Task statement:
Could you repeat word for word only the lines from the one containing "Adult Phone Chat (44, 1745)" to the last line of the data below?

Supplied material:

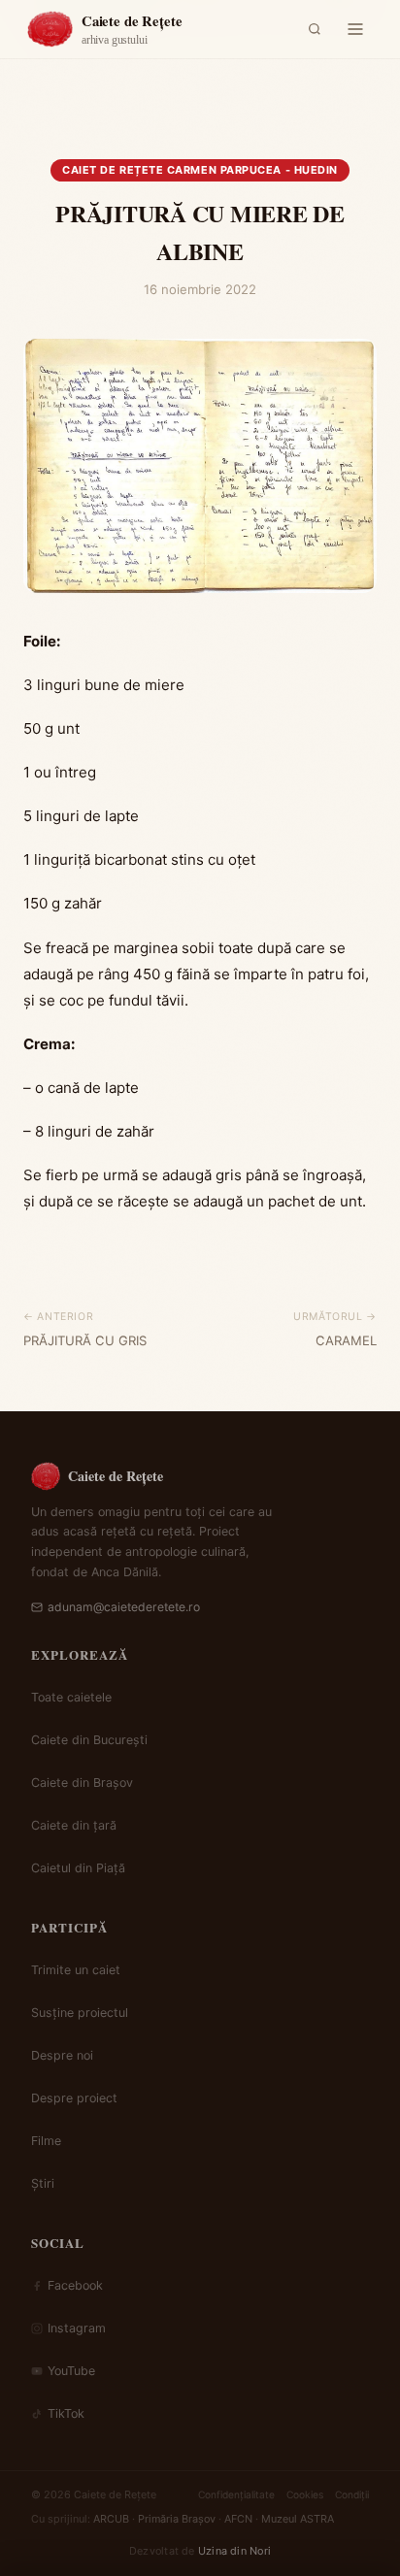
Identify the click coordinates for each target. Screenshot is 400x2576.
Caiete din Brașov (82, 1782)
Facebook (75, 2285)
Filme (46, 2140)
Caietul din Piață (78, 1868)
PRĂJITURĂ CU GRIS (85, 1340)
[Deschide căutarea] (314, 29)
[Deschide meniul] (355, 29)
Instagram (77, 2328)
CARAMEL (346, 1340)
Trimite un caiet (75, 1970)
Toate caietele (71, 1697)
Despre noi (62, 2055)
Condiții (352, 2494)
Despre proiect (74, 2098)
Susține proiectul (79, 2012)
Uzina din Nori (234, 2551)
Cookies (304, 2494)
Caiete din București (89, 1740)
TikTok (66, 2413)
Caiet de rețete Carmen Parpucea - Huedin (200, 170)
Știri (42, 2183)
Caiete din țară (74, 1825)
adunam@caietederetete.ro (124, 1607)
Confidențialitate (236, 2494)
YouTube (71, 2370)
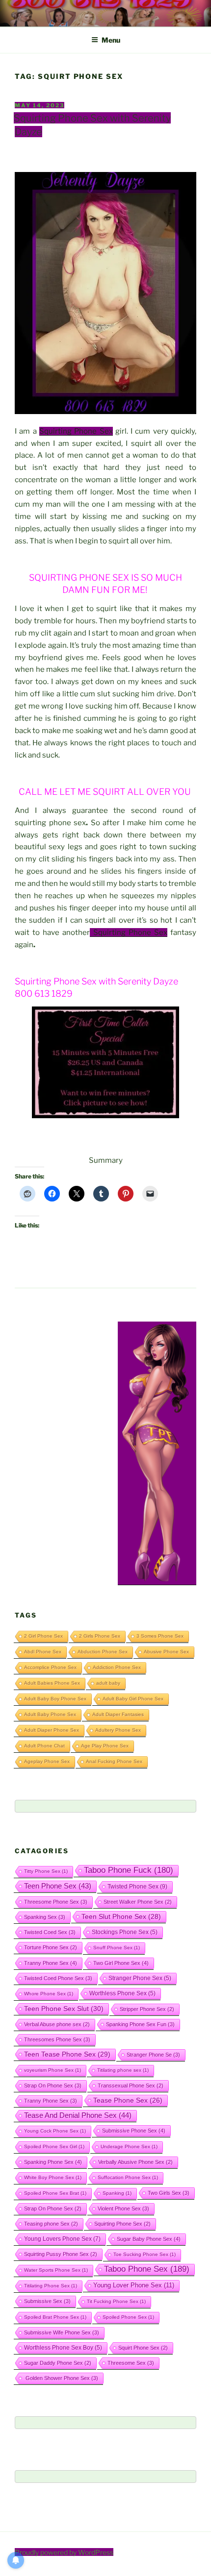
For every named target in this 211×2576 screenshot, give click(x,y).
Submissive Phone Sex (133, 2131)
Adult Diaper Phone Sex (51, 1730)
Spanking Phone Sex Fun (140, 2024)
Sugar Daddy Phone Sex (57, 2363)
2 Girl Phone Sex (43, 1636)
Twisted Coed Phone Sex (58, 1978)
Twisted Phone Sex (137, 1886)
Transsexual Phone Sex (130, 2085)
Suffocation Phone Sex (128, 2177)
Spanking (117, 2193)
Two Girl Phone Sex (121, 1963)
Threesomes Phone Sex (57, 2039)
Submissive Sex (47, 2301)
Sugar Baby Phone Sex (149, 2239)
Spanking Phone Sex (53, 2162)
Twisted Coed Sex (50, 1932)
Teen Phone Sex (57, 1886)
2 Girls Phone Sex (99, 1636)
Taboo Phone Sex (146, 2269)
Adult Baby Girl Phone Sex (133, 1698)
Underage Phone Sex (129, 2146)
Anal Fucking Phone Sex (114, 1761)
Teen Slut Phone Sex (121, 1916)
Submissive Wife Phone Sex (61, 2332)
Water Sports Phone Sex (56, 2270)
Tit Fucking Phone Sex (116, 2301)
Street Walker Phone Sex (138, 1902)
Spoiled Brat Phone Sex (55, 2317)
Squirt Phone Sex (143, 2348)
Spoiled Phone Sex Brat (55, 2193)
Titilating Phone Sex (50, 2285)
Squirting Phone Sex (76, 431)
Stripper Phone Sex (147, 2009)
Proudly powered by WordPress (64, 2552)
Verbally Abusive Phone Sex (135, 2162)
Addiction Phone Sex (117, 1667)
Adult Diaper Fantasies (118, 1714)
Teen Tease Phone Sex (67, 2054)
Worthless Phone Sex (122, 1993)
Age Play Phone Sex (105, 1745)
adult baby (108, 1683)
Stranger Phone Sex (139, 1978)
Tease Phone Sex (127, 2100)
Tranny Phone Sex (50, 1963)
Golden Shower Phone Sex (61, 2378)
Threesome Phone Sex (55, 1902)
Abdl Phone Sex (42, 1651)
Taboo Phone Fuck (128, 1870)
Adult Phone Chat (44, 1745)
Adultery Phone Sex (118, 1730)
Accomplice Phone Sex (50, 1667)
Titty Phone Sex (46, 1871)
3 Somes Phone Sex (160, 1636)
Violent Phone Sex (123, 2208)
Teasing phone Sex (51, 2224)
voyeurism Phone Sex (52, 2070)
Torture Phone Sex (50, 1947)
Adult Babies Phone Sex (52, 1683)
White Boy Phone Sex (52, 2177)
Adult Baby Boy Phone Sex (55, 1698)
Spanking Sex (44, 1917)
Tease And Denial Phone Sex (78, 2115)
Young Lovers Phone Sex (62, 2238)
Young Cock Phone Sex (55, 2131)
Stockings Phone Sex (125, 1932)
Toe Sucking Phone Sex (144, 2254)
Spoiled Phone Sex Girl (54, 2146)
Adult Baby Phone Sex (50, 1714)
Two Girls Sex (168, 2193)
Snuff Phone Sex (116, 1947)
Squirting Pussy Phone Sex (60, 2254)
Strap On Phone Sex (52, 2085)
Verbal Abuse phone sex (57, 2024)
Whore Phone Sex (48, 1993)
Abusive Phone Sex (166, 1651)
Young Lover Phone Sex (133, 2285)
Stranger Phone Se (153, 2055)
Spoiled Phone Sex (128, 2317)
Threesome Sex (130, 2363)
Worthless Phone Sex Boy (63, 2347)
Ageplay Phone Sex (47, 1761)
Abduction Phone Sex (103, 1651)
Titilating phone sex (123, 2070)
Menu (111, 40)
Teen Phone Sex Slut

Exercise solution:
Adult Phone Chat (44, 1745)
Adultery Phone Sex (118, 1730)
Accomplice Phone Sex (50, 1667)
Titty Phone Sex (46, 1871)
3 Somes Phone Sex (160, 1636)
Violent Phone Sex (123, 2208)
Teasing phone Sex (51, 2224)
voyeurism Phone Sex (52, 2070)
Torture Phone Sex (50, 1947)
Adult Babies Phone Sex (52, 1683)
White Boy Phone Sex (52, 2177)
Adult Baby Boy Phone Sex (55, 1698)
Spanking Sex (44, 1917)
Tease And Denial Phone Sex (78, 2115)
Young Lovers Phone Sex (62, 2238)
Young Cock Phone Sex (55, 2131)
Stockings Phone Sex (125, 1932)
Toe Sucking Phone Sex (144, 2254)
Spoiled Phone Sex Girl (54, 2146)
Adult Baby Phone Sex (50, 1714)
Two Girls Sex (168, 2193)
Snuff Phone Sex (116, 1947)
Squirting Pussy Phone Sex (60, 2254)
Strap On Phone Sex (52, 2085)
Verbal Abuse phone sex (57, 2024)
Whore Phone Sex (48, 1993)
Abusive Phone Sex (166, 1651)
Young Lover Phone Sex (133, 2285)
Stranger Phone Se (153, 2055)
Spoiled Phone Sex (128, 2317)
Threesome Sex (130, 2363)
Worthless Phone Sex Boy (63, 2347)
Ageplay Phone Sex (47, 1761)
Abduction Phone Sex (103, 1651)
Titilating phone sex (123, 2070)
Menu (111, 40)
Teen Phone Sex Slut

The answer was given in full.